Le discours d’Éric Zemmour à la convention de la droite de ce week-end n’était rien d’autre qu’un appel à la guerre civile contre la minorité musulmane française, un appel au massacre et au chaos, diffusé par LCI, la succursale de TF1 !
Pour l’historien, spécialiste de l’immigration en France, le polémiste utilise la même grammaire identitaire que l’écrivain antisémite Édouard Drumont.
Il pointe la responsabilité des chaînes de télévision qui lui accordent une tribune.
Le discours prononcé par Eric Zemmour à la « convention de la droite » samedi et sa retransmission intégrale, et en direct, sur la chaîne LCI, ont suscité une indignation compréhensible. Ce qui est surprenant néanmoins, c’est que beaucoup semblent découvrir aujourd’hui en quoi consiste le fonds de commerce de ce journaliste polémiste et de ceux qui le soutiennent.
Comme à son habitude, le polémiste a prononcé un discours de haine reprenant les grandes lignes de l’histoire identitaire qu’il ressasse dans ses livres. Pour ceux qui n’auraient pas encore compris, le message est politique : « Nous devons être conservateurs de notre identité » et plus loin « la question identitaire du peuple français précède toutes les autres ». Alors que le mouvement des gilets jaunes avait replacé les inégalités économiques et sociales au premier plan, ce rassemblement avait pour but de séduire un électorat socialement hétéroclite qui fait encore défaut à l’extrême droite. Voilà pourquoi Zemmour affirme dans son discours que « cette question de l’identité est aussi la plus rassembleuse car elle réunit les classes populaires et les classes moyennes et même une partie de la bourgeoisie ».

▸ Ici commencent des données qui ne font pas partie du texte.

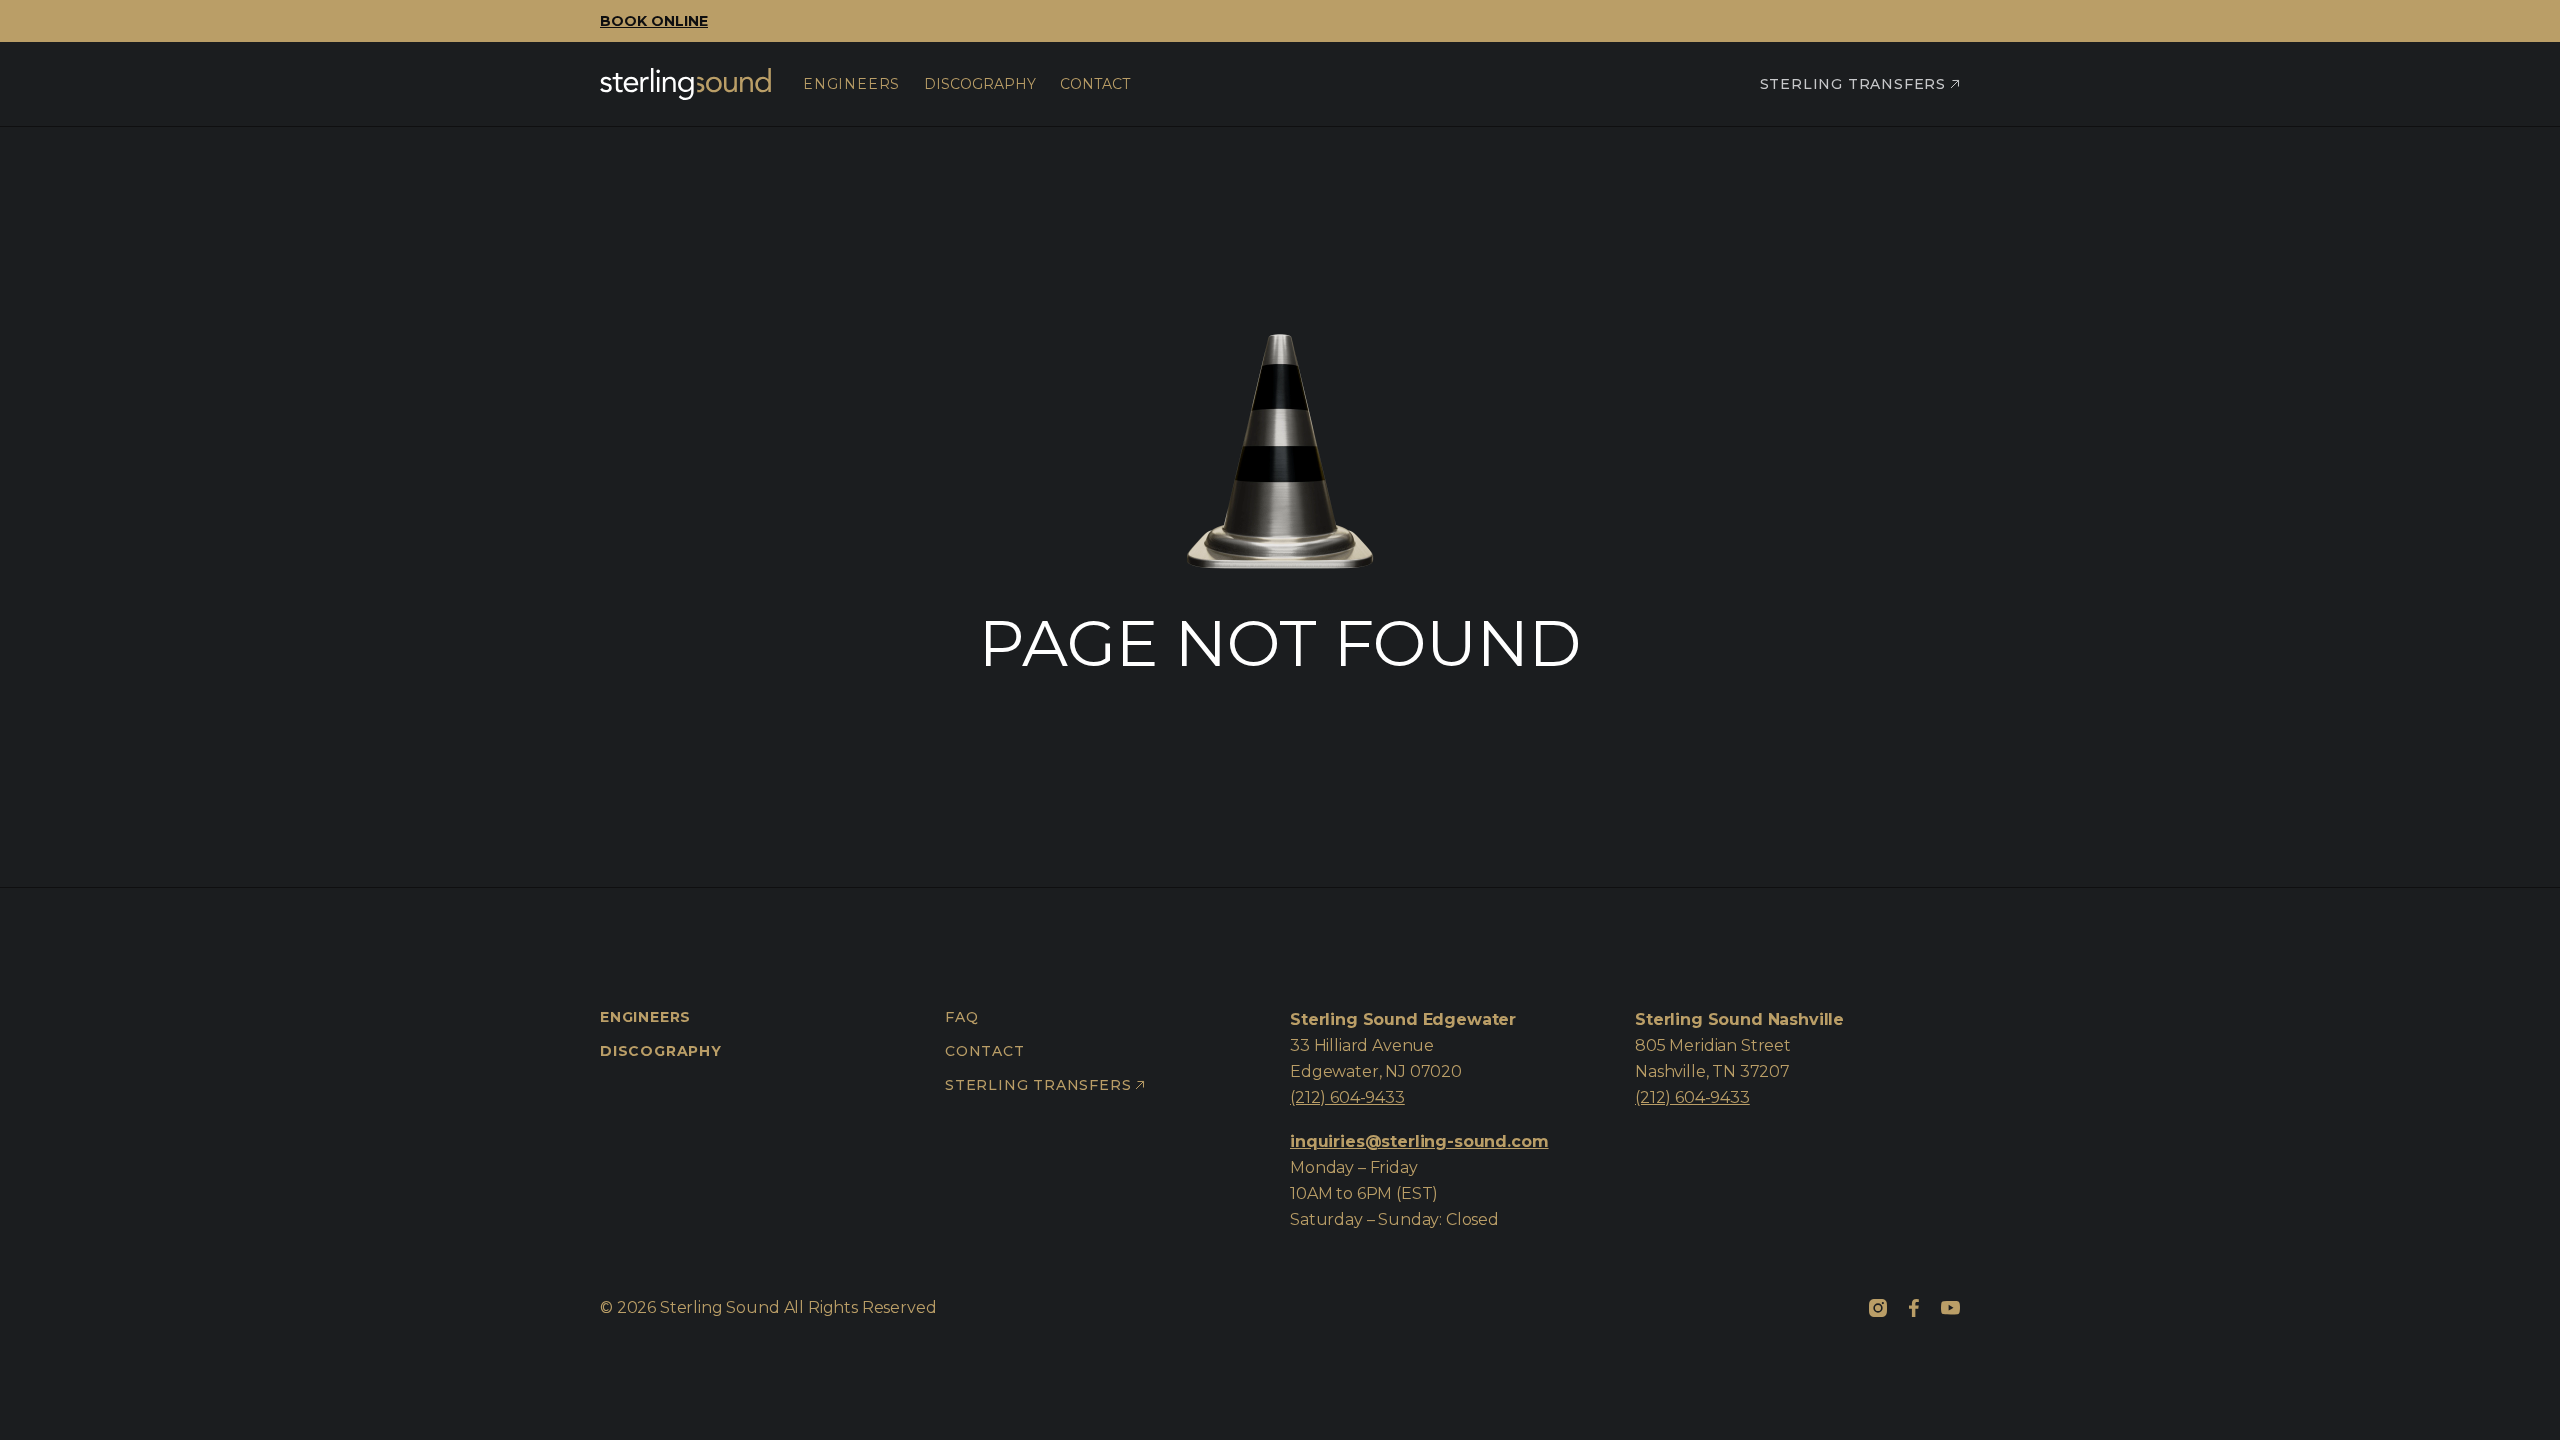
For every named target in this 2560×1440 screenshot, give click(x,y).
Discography (661, 1051)
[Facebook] (1914, 1308)
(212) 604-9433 (1347, 1097)
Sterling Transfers (1853, 84)
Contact (985, 1051)
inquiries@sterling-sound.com (1419, 1141)
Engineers (645, 1017)
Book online (654, 21)
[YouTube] (1950, 1308)
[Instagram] (1878, 1308)
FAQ (961, 1017)
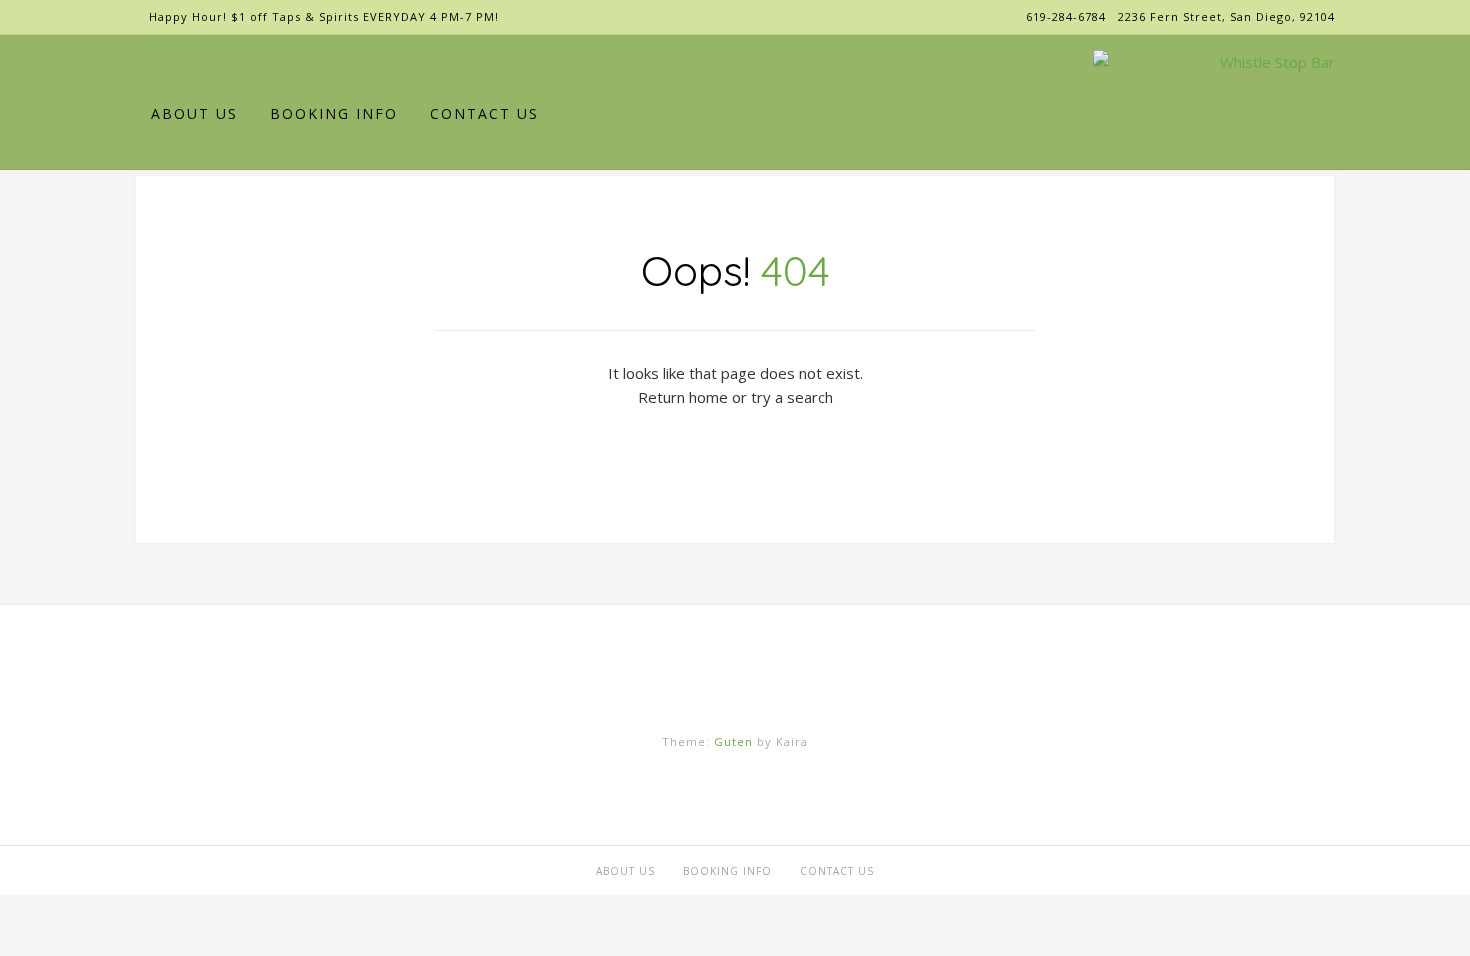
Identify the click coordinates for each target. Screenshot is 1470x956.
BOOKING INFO (334, 113)
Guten (733, 741)
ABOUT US (194, 113)
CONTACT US (484, 113)
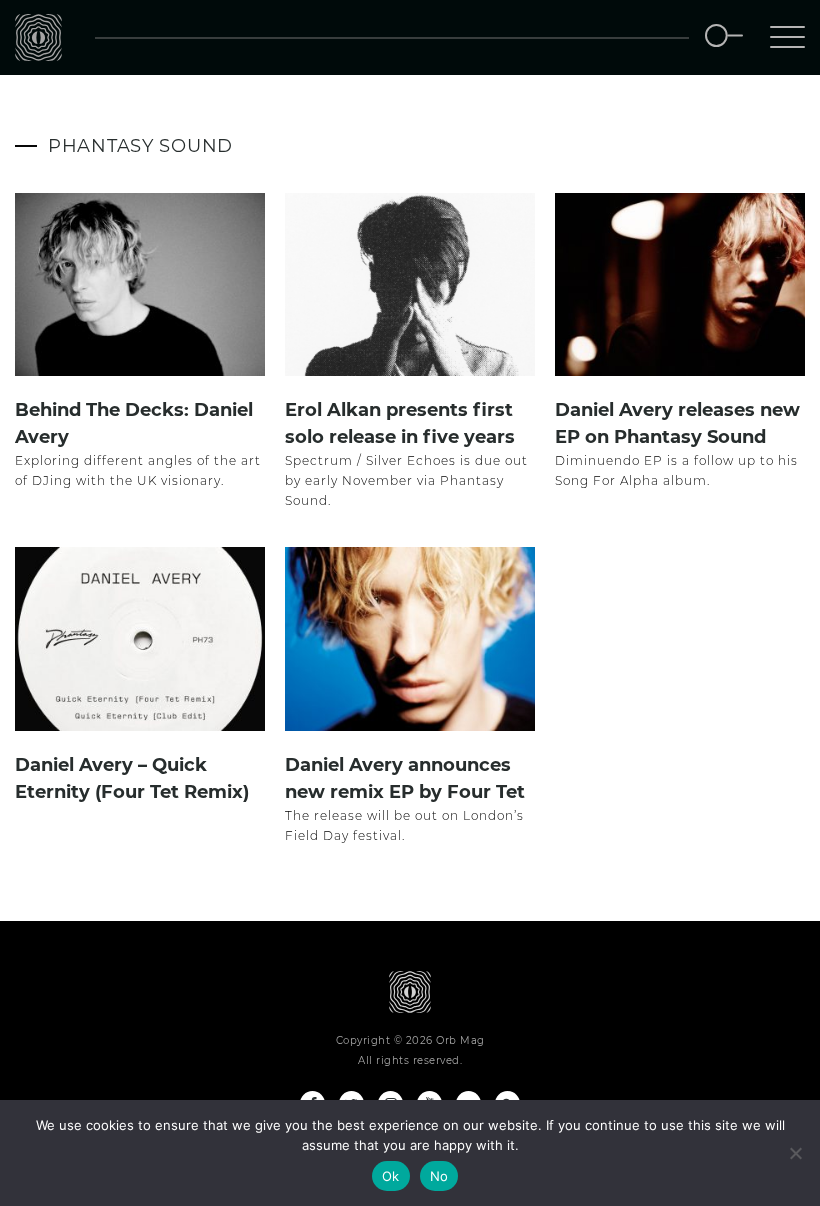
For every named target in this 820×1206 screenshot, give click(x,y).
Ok (391, 1176)
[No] (795, 1153)
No (439, 1176)
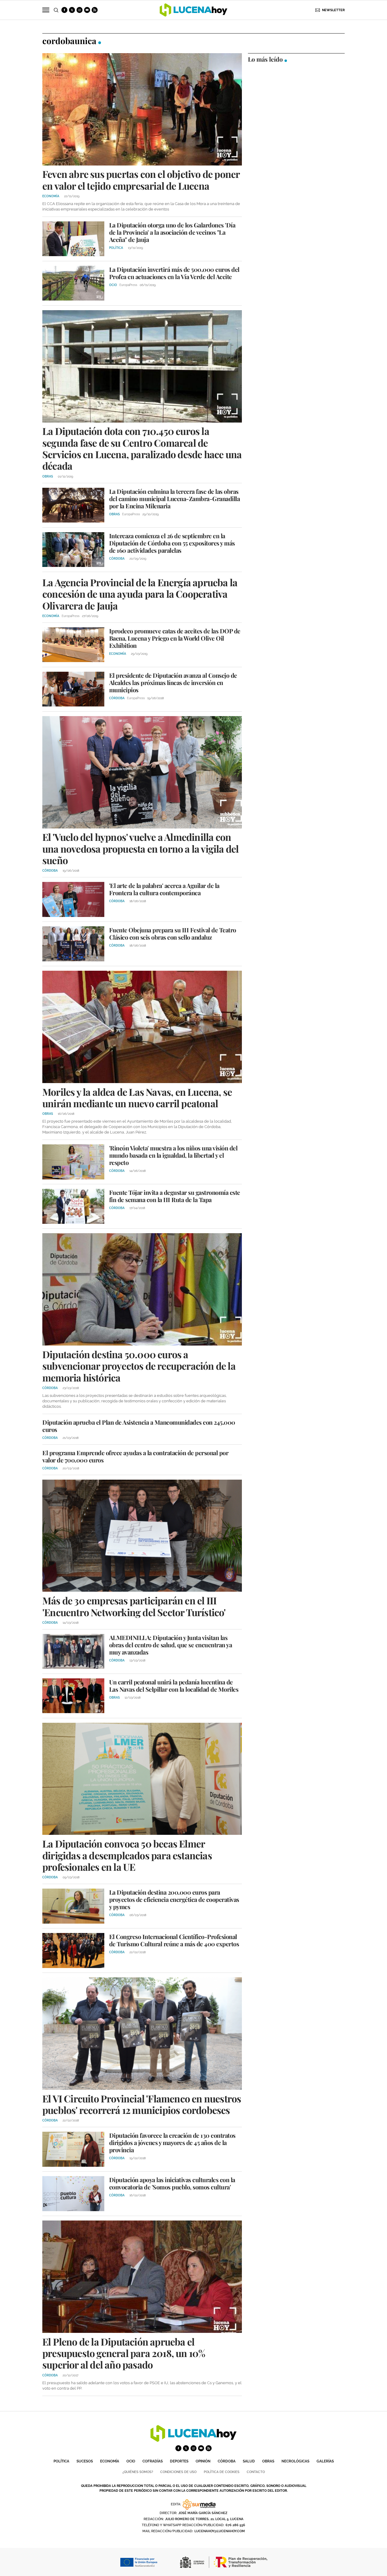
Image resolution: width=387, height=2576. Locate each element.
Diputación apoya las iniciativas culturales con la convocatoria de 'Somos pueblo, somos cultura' (172, 2183)
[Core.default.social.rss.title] (95, 10)
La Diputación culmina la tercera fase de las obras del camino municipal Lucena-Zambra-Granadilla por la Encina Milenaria (174, 498)
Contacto (256, 2472)
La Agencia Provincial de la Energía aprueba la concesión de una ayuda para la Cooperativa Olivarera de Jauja (139, 594)
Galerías (325, 2461)
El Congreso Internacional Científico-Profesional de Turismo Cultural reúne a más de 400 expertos (174, 1940)
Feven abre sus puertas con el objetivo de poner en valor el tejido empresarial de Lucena (141, 179)
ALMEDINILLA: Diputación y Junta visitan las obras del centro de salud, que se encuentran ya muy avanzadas (170, 1644)
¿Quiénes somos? (137, 2472)
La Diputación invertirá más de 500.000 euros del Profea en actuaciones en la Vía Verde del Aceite (174, 273)
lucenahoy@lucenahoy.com (219, 2531)
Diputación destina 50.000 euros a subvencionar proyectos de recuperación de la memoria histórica (139, 1366)
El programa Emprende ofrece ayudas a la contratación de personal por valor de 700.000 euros (135, 1456)
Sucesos (84, 2461)
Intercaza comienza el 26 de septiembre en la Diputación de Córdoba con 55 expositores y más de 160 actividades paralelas (172, 543)
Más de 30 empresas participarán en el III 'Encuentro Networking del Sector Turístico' (134, 1606)
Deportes (179, 2461)
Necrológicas (295, 2461)
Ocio (130, 2461)
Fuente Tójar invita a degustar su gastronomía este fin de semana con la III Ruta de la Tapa (174, 1196)
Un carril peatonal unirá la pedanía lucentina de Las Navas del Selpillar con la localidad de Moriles (174, 1685)
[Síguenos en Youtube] (87, 10)
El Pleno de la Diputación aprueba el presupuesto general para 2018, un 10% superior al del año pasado (123, 2353)
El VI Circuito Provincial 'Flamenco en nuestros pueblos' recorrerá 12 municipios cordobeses (141, 2104)
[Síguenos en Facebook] (64, 10)
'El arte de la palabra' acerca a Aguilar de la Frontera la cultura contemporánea (164, 889)
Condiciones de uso (178, 2472)
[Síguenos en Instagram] (79, 10)
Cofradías (152, 2461)
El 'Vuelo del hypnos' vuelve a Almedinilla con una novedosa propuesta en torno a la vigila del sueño (140, 848)
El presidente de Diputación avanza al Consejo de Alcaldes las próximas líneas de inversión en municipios (173, 682)
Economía (109, 2461)
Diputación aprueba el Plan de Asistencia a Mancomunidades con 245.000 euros (138, 1425)
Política (61, 2461)
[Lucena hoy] (193, 2440)
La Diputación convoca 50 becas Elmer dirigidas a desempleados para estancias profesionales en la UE (127, 1855)
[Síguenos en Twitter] (72, 10)
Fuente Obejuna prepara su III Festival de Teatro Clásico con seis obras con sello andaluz (172, 933)
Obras (268, 2461)
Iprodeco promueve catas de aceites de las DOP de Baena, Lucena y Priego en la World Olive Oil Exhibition (174, 638)
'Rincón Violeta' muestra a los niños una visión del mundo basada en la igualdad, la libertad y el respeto (173, 1155)
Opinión (203, 2461)
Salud (249, 2461)
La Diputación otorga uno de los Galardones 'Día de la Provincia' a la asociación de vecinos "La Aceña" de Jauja (172, 232)
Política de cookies (221, 2472)
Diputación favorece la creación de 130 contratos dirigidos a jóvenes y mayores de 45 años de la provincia (172, 2142)
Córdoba (227, 2461)
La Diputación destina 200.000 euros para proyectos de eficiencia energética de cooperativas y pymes (174, 1899)
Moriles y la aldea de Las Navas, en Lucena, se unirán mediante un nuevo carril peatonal (137, 1097)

La spécificité de son discours repose sur sa grammaire identitaire qui présente la situation de la France sur un mode tragique (« Vous avez raison d’avoir peur ») mobilisant un récit (emprunté à la rubrique des faits divers qu’il généralise) centré sur deux principaux personnages : la France (la victime) et l’Islam (l’agresseur). Ainsi les attentats islamistes annonceraient une « guerre de civilisation » risquant de transformer le pays en une « République islamique française ». Toute la vision du passé et du présent est organisée à partir de ce clivage central par emboîtement de couples antagonistes : étrangers-français, musulmans-chrétiens, progressistes-conservateurs, universalistes-nationalistes.Rhétorique complotiste
Une autre règle fondamentale dans la rhétorique zemmourienne consiste à inverser les relations entre dominants et dominés : les minorités (musulmans, féministes, homosexuels) sont accusées d’exercer leur domination sur le « nous Français » auquel l’auteur s’identifie lui-même. Ce « nous » lui permet notamment d’enrôler sous sa bannière des « ouvriers blancs » punis aujourd’hui, dit-il, parce qu’ils ont profité autrefois de la colonisation.
Étant donné que la France est une victime, et qu’Eric Zemmour parle au nom de la France, il faut logiquement qu’il persuade son public qu’il est lui aussi une victime. Humilié par l’élite universitaire et brimé par les médias qui l’empêchent de s’exprimer, le polémiste reprend à son compte la rhétorique complotiste qui vise à dénoncer l’« appareil de propagande qui réunit télévision, radio, cinéma, publicité ». Il va même jusqu’à parler de « dictature » en comparant notre démocratie à une forme nouvelle de « totalitarisme », alors même que son discours est retransmis en direct par LCI et que CNews s’apprête à lui redonner une chronique quotidienne.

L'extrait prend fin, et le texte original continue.